▶ **Задание 1**:
Как называется автобиография Саудека, о которой говорится в отрывке о Яне Саудеке?
▶ **Задание 2**:
Напишите продолжение отрывка о Яне Саудеке, начиная сразу после его последнего предложения.

В серьезном цикле чешских Бесед под конец света Ян Саудек заявил: "Мне хотелось бы быть женщиной!". Как и у Грабала, у Саудека нет никаких торможений, чтобы откровенно говорить о себе. Великий писатель частенько признавался в собственной боязливости: "Страх я получил уже в генах", - писал он. Точно так же и Саудек. В автобиографии, названной Холостяк, женатый, разведенный, вдовец он признается, что когда в средине пятидесятых годов давал военную присягу, то давал клятву на "верность коммунизму и смерть Черчиллю". Но в то же самое время он тщательно учился, как сказать по-английски: "Не стреляйте! Я чехословак! Я сдаюсь!" Выявление вслух, в особенности – публично, о своих комплексах, это его психотерапия. – Меня никто не задержит, - говорит он. – Я говорю вещи, о которых никто не говорит).

- Например, ты говоришь, что для многих родителей битье детей заменяет секс, побойся Бога!

- Ты посмотри на некоторых отцов, как они бьют своих маленьких дочерей. Щеки у них краснеют, голос делается прерывистым, дыхание ускоренным: "А вот тебе, а вот, а на, а на-на, а на-на!... Ну, будешь теперь хорошей девочкой…" – после чего следует успокоение. Это всегда было заменой секса. Теперь ты сам видишь, что, к примеру, по телевизору я должен выступать только вживую, иначе вырежут.

И, дорогой мой приятель, несмотря на всю мою откровенность, очень тебя прошу, напиши все так, чтобы этой беседой в Польше никто не был оскорблен.

- Зато ты скажи мне под конец, почему один раз ты говоришь мне "ты", а другой – "вы", пан".

Саудек изумленно глядит на меня.

- Так я делаю как и ты, ты первым начал так мешать, и я не знаю почему.

- Потому что один раз ты мне кажешься кем-то близким, а другой раз – нет.

(Когда я вышел от Саудков в Сады Малера и уселся под жижковской телевизионной башней, жо мен дошло, что случилось нечто такое, чего в работе со мной никогда не случалось. Я забыл задать Саудеку вопрос, ради которого к нему приходил. Что означает, что ты являешься чешским фотографом? И почему написал это на двери?).

▶ **Исходные материалы**:

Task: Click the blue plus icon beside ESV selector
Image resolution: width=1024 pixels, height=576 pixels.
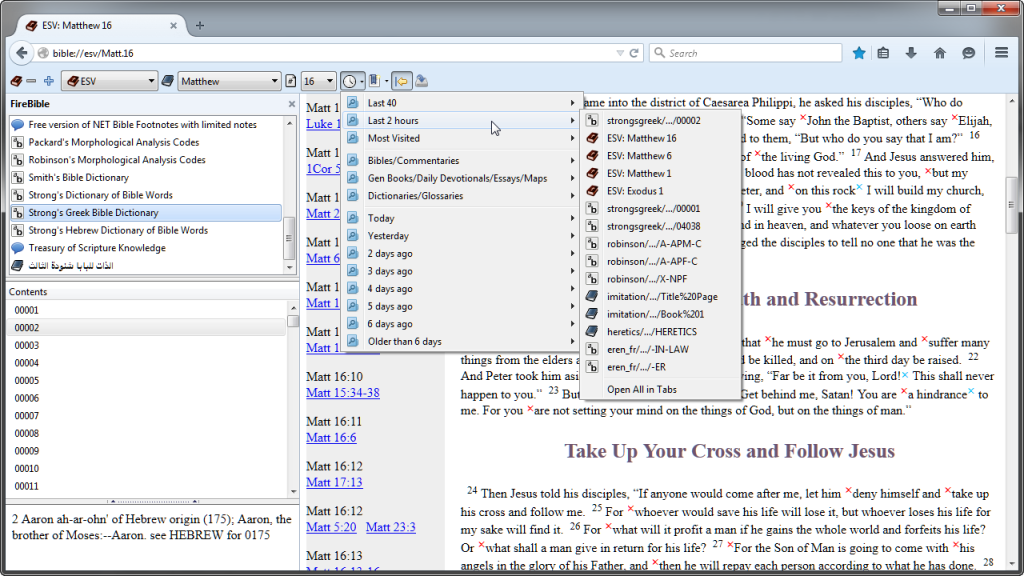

▶ **Ответ 1**:
Автобиография Саудека называется «Холостяк, женатый, разведенный, вдовец».

▶ **Ответ 2**:
Дописка через восемь лет.

Вам это чувство известно. Мы привыкаем к какой-то паре людей, в мыслях всегда видим обоих вместе. И когда до нас доходит, что эти двое живут уже раздельно, мы так и оставляем их вместе. Так случилось со мной и Саудеками, у меня в голове они до сих пор остаются парой. Но ради потребностей книги я обязан отметить следующее:

Сара Саудкова начала жить с сыном Яна Саудека от первой женитьбы.

С ним у нее уже четверо детей.

Когда она была беременна первым, Ян сказал, что все даже хорошо случилось, так как все останется в семье.

Какое-то время они проживали в одной совместной квартире.

Теперь Саудек живет с Павлиной Ходковой, которая моложе его на сорок пять лет. Она журналистка, которая пришла к нем брать интервью. С ней у него двое детей: трехлетний Матей и годовалая Анна Мария.

Одна из знакомых (тридцатипятилетняя) попросила Яна сделать ей ребенка, дав обязательство, что когда тот родится, у нее к художнику никаких претензий не будет. Павлине тяжело было на это согласиться, тем более, что тогда она сама была на четвертом месяце беременности.

Но после рождения ребенка женщина все же потребовал уплаты алиментов.

Яна это никак не волнует; он считает, что подобное поведение у женщины совершенно понятно.

Мученик любви, 1989 г. Фотография Яна Саудека.
В средине – автор снимка

Павлина терпит неверность Яна, но предпочитает, чтобы по вечерам ходи к другим женщинам, а не приводил их домой. В этом случае она может заняться собой и работой по дому. Не обязана она и слушать его рассказы, что конкретно он вытворял с чужими женщинами.

Долгое время Ян с ними судился, дело проиграл. Со своими предыдущими работами он может делать все, что ему будет угодно, вот только денег с этого он не имеет.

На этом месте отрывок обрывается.